*** Begin section ***

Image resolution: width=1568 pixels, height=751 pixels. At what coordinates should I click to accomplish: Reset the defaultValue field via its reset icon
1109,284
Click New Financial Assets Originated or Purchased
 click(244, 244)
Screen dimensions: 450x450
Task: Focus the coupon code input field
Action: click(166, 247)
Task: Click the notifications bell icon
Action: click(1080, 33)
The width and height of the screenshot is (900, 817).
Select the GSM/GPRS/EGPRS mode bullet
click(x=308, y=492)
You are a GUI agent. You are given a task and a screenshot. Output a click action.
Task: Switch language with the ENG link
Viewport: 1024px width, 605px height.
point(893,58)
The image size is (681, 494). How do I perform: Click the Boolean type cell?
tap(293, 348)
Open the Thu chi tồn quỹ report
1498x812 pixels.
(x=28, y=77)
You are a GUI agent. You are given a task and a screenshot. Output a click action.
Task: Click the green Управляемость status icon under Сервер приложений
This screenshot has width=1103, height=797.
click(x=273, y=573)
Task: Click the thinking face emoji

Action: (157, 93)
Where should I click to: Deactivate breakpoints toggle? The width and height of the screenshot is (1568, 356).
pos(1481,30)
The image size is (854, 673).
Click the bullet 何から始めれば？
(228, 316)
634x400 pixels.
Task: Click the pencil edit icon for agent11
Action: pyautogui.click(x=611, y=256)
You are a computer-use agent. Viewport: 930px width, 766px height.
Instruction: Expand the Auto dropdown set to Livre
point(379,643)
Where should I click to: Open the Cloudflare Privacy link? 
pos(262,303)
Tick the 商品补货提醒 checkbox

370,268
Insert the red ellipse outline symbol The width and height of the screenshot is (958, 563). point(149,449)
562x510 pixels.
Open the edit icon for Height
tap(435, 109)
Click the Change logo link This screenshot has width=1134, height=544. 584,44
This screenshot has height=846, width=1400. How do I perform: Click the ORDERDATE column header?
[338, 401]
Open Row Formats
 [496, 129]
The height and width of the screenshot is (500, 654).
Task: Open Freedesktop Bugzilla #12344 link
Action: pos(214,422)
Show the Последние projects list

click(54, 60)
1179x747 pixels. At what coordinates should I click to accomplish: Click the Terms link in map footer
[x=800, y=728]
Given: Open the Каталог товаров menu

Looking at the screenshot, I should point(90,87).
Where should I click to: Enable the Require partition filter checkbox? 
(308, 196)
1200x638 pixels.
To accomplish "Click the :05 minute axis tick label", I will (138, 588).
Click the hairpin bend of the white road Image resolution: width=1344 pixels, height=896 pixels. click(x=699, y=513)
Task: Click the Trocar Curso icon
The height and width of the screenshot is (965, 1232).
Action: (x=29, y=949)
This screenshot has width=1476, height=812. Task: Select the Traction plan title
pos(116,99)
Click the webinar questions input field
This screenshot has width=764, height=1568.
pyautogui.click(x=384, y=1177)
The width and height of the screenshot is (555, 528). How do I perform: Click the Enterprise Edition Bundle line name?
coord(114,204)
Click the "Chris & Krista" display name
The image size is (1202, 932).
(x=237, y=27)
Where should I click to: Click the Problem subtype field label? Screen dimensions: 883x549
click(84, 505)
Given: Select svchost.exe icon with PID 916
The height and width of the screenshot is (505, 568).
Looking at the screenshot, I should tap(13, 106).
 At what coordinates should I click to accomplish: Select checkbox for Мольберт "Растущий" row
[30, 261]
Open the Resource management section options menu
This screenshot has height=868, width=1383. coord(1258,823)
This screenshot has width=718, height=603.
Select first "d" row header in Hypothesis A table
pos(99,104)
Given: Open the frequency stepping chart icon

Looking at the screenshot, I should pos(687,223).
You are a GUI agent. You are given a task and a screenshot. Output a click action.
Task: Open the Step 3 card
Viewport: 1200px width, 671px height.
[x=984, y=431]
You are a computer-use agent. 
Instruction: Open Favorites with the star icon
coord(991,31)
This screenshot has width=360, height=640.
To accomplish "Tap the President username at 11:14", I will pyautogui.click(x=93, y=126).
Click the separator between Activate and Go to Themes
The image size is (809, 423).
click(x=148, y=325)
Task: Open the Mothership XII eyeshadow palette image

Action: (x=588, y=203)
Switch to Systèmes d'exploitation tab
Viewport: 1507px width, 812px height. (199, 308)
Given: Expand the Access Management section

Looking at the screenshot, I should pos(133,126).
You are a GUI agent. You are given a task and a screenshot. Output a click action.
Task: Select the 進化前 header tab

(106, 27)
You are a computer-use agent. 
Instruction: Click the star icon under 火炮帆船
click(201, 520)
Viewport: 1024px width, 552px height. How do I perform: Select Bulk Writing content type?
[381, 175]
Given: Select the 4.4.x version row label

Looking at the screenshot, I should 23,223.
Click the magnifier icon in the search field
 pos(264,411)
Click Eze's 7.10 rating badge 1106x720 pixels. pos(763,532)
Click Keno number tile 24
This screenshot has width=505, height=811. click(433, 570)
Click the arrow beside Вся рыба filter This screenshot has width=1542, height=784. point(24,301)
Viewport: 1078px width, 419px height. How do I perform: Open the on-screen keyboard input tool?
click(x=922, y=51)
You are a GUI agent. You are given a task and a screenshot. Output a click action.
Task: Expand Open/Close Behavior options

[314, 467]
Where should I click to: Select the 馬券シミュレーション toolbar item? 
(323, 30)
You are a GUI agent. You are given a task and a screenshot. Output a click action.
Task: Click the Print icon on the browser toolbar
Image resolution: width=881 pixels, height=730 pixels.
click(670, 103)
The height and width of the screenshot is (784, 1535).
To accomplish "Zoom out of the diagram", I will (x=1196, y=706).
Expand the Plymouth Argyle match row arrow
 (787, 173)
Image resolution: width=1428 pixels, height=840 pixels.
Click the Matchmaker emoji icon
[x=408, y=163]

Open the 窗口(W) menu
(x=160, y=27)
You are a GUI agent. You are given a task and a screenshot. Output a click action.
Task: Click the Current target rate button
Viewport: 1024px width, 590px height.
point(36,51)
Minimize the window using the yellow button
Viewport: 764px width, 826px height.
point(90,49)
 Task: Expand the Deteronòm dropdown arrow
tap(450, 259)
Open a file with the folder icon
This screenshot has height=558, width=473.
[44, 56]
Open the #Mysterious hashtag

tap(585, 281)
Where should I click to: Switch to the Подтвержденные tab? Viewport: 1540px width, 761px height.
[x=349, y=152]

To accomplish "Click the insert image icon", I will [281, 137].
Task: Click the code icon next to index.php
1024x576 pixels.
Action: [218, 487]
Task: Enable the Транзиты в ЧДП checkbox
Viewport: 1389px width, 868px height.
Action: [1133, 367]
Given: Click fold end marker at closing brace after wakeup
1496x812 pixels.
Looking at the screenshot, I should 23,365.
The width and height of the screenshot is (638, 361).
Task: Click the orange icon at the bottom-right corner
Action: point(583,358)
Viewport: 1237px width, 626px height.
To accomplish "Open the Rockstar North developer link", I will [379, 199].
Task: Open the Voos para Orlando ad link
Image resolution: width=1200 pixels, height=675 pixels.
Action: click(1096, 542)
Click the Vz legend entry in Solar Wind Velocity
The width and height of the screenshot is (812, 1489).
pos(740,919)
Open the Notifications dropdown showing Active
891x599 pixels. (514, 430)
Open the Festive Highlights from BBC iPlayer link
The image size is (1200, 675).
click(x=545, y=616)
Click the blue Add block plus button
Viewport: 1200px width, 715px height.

*** End section ***

## Description of the task
All records are to be restated exactly, from the first line to the last line.

## Final answer
Image resolution: width=1568 pixels, height=751 pixels. At what coordinates should I click to accomplish: Reset the defaultValue field via its reset icon
1109,284
Click New Financial Assets Originated or Purchased
 click(244, 244)
Screen dimensions: 450x450
Task: Focus the coupon code input field
Action: click(166, 247)
Task: Click the notifications bell icon
Action: click(1080, 33)
The width and height of the screenshot is (900, 817).
Select the GSM/GPRS/EGPRS mode bullet
click(x=308, y=492)
You are a GUI agent. You are given a task and a screenshot. Output a click action.
Task: Switch language with the ENG link
Viewport: 1024px width, 605px height.
point(893,58)
The image size is (681, 494). How do I perform: Click the Boolean type cell?
tap(293, 348)
Open the Thu chi tồn quỹ report
1498x812 pixels.
(x=28, y=77)
You are a GUI agent. You are given a task and a screenshot. Output a click action.
Task: Click the green Управляемость status icon under Сервер приложений
This screenshot has width=1103, height=797.
click(x=273, y=573)
Task: Click the thinking face emoji

Action: (157, 93)
Where should I click to: Deactivate breakpoints toggle? The width and height of the screenshot is (1568, 356).
pos(1481,30)
The image size is (854, 673).
Click the bullet 何から始めれば？
(228, 316)
634x400 pixels.
Task: Click the pencil edit icon for agent11
Action: pyautogui.click(x=611, y=256)
You are a computer-use agent. Viewport: 930px width, 766px height.
Instruction: Expand the Auto dropdown set to Livre
point(379,643)
Where should I click to: Open the Cloudflare Privacy link? 
pos(262,303)
Tick the 商品补货提醒 checkbox

370,268
Insert the red ellipse outline symbol The width and height of the screenshot is (958, 563). point(149,449)
562x510 pixels.
Open the edit icon for Height
tap(435, 109)
Click the Change logo link This screenshot has width=1134, height=544. 584,44
This screenshot has height=846, width=1400. How do I perform: Click the ORDERDATE column header?
[338, 401]
Open Row Formats
 [496, 129]
The height and width of the screenshot is (500, 654).
Task: Open Freedesktop Bugzilla #12344 link
Action: pos(214,422)
Show the Последние projects list

click(54, 60)
1179x747 pixels. At what coordinates should I click to accomplish: Click the Terms link in map footer
[x=800, y=728]
Given: Open the Каталог товаров menu

Looking at the screenshot, I should point(90,87).
Where should I click to: Enable the Require partition filter checkbox? 
(308, 196)
1200x638 pixels.
To accomplish "Click the :05 minute axis tick label", I will (138, 588).
Click the hairpin bend of the white road Image resolution: width=1344 pixels, height=896 pixels. click(x=699, y=513)
Task: Click the Trocar Curso icon
The height and width of the screenshot is (965, 1232).
Action: (x=29, y=949)
This screenshot has width=1476, height=812. Task: Select the Traction plan title
pos(116,99)
Click the webinar questions input field
This screenshot has width=764, height=1568.
pyautogui.click(x=384, y=1177)
The width and height of the screenshot is (555, 528). How do I perform: Click the Enterprise Edition Bundle line name?
coord(114,204)
Click the "Chris & Krista" display name
The image size is (1202, 932).
(x=237, y=27)
Where should I click to: Click the Problem subtype field label? Screen dimensions: 883x549
click(84, 505)
Given: Select svchost.exe icon with PID 916
The height and width of the screenshot is (505, 568).
Looking at the screenshot, I should tap(13, 106).
 At what coordinates should I click to accomplish: Select checkbox for Мольберт "Растущий" row
[30, 261]
Open the Resource management section options menu
This screenshot has height=868, width=1383. coord(1258,823)
This screenshot has width=718, height=603.
Select first "d" row header in Hypothesis A table
pos(99,104)
Given: Open the frequency stepping chart icon

Looking at the screenshot, I should pos(687,223).
You are a GUI agent. You are given a task and a screenshot. Output a click action.
Task: Open the Step 3 card
Viewport: 1200px width, 671px height.
[x=984, y=431]
You are a computer-use agent. 
Instruction: Open Favorites with the star icon
coord(991,31)
This screenshot has width=360, height=640.
To accomplish "Tap the President username at 11:14", I will pyautogui.click(x=93, y=126).
Click the separator between Activate and Go to Themes
The image size is (809, 423).
click(x=148, y=325)
Task: Open the Mothership XII eyeshadow palette image

Action: (x=588, y=203)
Switch to Systèmes d'exploitation tab
Viewport: 1507px width, 812px height. (199, 308)
Given: Expand the Access Management section

Looking at the screenshot, I should pos(133,126).
You are a GUI agent. You are given a task and a screenshot. Output a click action.
Task: Select the 進化前 header tab

(106, 27)
You are a computer-use agent. 
Instruction: Click the star icon under 火炮帆船
click(201, 520)
Viewport: 1024px width, 552px height. How do I perform: Select Bulk Writing content type?
[381, 175]
Given: Select the 4.4.x version row label

Looking at the screenshot, I should 23,223.
Click the magnifier icon in the search field
 pos(264,411)
Click Eze's 7.10 rating badge 1106x720 pixels. pos(763,532)
Click Keno number tile 24
This screenshot has width=505, height=811. click(433, 570)
Click the arrow beside Вся рыба filter This screenshot has width=1542, height=784. point(24,301)
Viewport: 1078px width, 419px height. How do I perform: Open the on-screen keyboard input tool?
click(x=922, y=51)
You are a GUI agent. You are given a task and a screenshot. Output a click action.
Task: Expand Open/Close Behavior options

[314, 467]
Where should I click to: Select the 馬券シミュレーション toolbar item? 
(323, 30)
You are a GUI agent. You are given a task and a screenshot. Output a click action.
Task: Click the Print icon on the browser toolbar
Image resolution: width=881 pixels, height=730 pixels.
click(670, 103)
The height and width of the screenshot is (784, 1535).
To accomplish "Zoom out of the diagram", I will (x=1196, y=706).
Expand the Plymouth Argyle match row arrow
 (787, 173)
Image resolution: width=1428 pixels, height=840 pixels.
Click the Matchmaker emoji icon
[x=408, y=163]

Open the 窗口(W) menu
(x=160, y=27)
You are a GUI agent. You are given a task and a screenshot. Output a click action.
Task: Click the Current target rate button
Viewport: 1024px width, 590px height.
point(36,51)
Minimize the window using the yellow button
Viewport: 764px width, 826px height.
point(90,49)
 Task: Expand the Deteronòm dropdown arrow
tap(450, 259)
Open a file with the folder icon
This screenshot has height=558, width=473.
[44, 56]
Open the #Mysterious hashtag

tap(585, 281)
Where should I click to: Switch to the Подтвержденные tab? Viewport: 1540px width, 761px height.
[x=349, y=152]

To accomplish "Click the insert image icon", I will [281, 137].
Task: Click the code icon next to index.php
1024x576 pixels.
Action: [218, 487]
Task: Enable the Транзиты в ЧДП checkbox
Viewport: 1389px width, 868px height.
Action: [1133, 367]
Given: Click fold end marker at closing brace after wakeup
1496x812 pixels.
Looking at the screenshot, I should 23,365.
The width and height of the screenshot is (638, 361).
Task: Click the orange icon at the bottom-right corner
Action: point(583,358)
Viewport: 1237px width, 626px height.
To accomplish "Open the Rockstar North developer link", I will [379, 199].
Task: Open the Voos para Orlando ad link
Image resolution: width=1200 pixels, height=675 pixels.
Action: click(1096, 542)
Click the Vz legend entry in Solar Wind Velocity
The width and height of the screenshot is (812, 1489).
pos(740,919)
Open the Notifications dropdown showing Active
891x599 pixels. (514, 430)
Open the Festive Highlights from BBC iPlayer link
The image size is (1200, 675).
click(x=545, y=616)
Click the blue Add block plus button
Viewport: 1200px width, 715px height.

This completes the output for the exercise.